§ Consigne
Traduisez en anglais cette phrase du texte sur Michel Onfray : « Dans la même lignée, les livres de Michel Onfray sont autant de pamphlets pour la défense et l'exaltation du particulier contre le triomphe de l'esprit grégaire. »

§ Texte source
※
Lu sur
Libertad : "Michel Onfray est aujourd'hui bien connu des milieux anarchistes.
On lui doit d'abord la résurrection de l'oeuvre de Georges Palante, philosophe pessimiste libertaire du début du XXème siècle qui voyait dans la société une terrible machine à broyer les individus. Dans la même lignée, les livres de Michel Onfray sont autant de pamphlets pour la défense et l'exaltation du particulier contre le triomphe de l'esprit grégaire. De La Sculpture de soi à Politique du rebelle, il développe une pensée à la fois hédoniste et libertaire qui sait toujours trouver ses références et reconnaître les siens. Son dernier ouvrage intitulé « Théorie du corps amoureux », se présente comme une tentative de réhabilitation du libertinage, défini comme « l'art de rester soi dans sa relation à autrui » ; une urgence pour l'auteur de « L'Art de jouir » qui constate les conséquences néfastes de plusieurs siècles de tradition judéo-chrétienne dans l'usage du corps. « Les deux millénaires chrétiens n'ont produit que haine de la vie et indexation de l'existence sur le renoncement, la retenue, la modération, la prudence, l'économie de soi et la suspicion généralisée à l'endroit d'autrui ». Il s'agit donc de déchristianiser la morale avant de pouvoir espérer trouver un mode de relation autre que le conflit permanent et en finir avec le modèle social du couple fusionnel.
※
§ Données fournies
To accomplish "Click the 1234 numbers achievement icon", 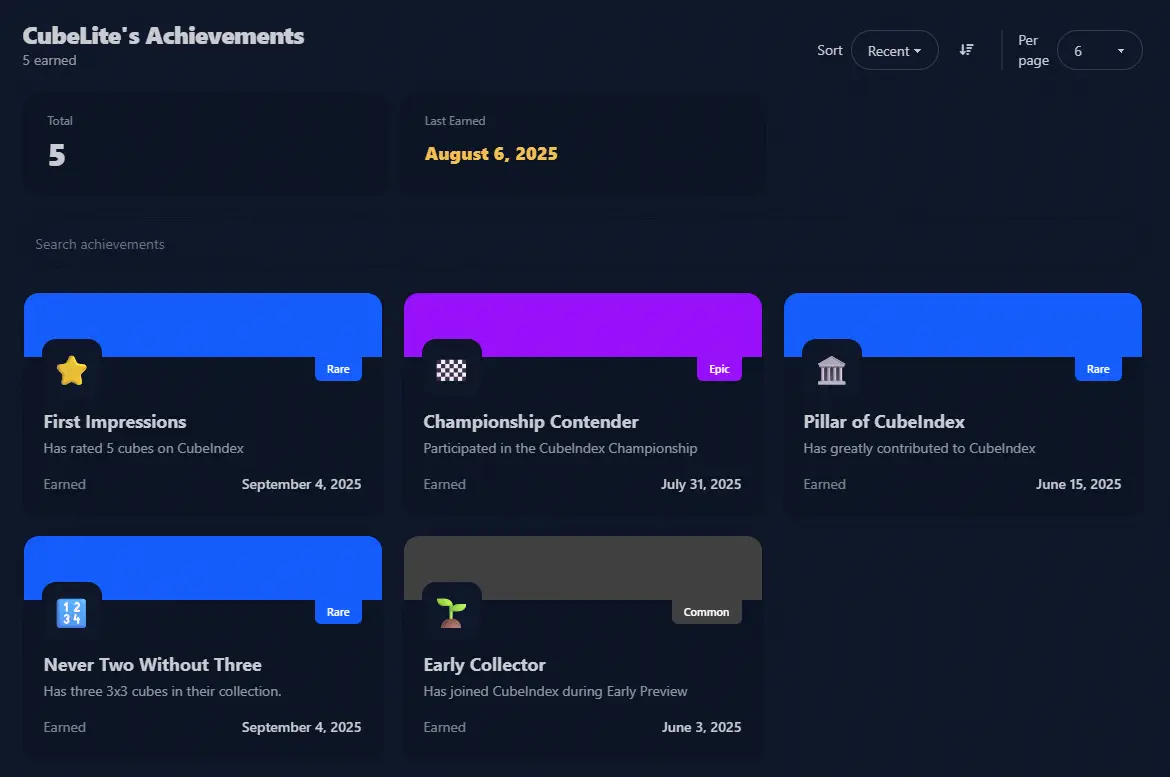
※
§ Réponse
In the same vein, Michel Onfray's books are so many pamphlets defending and exalting the individual against the triumph of the herd mentality.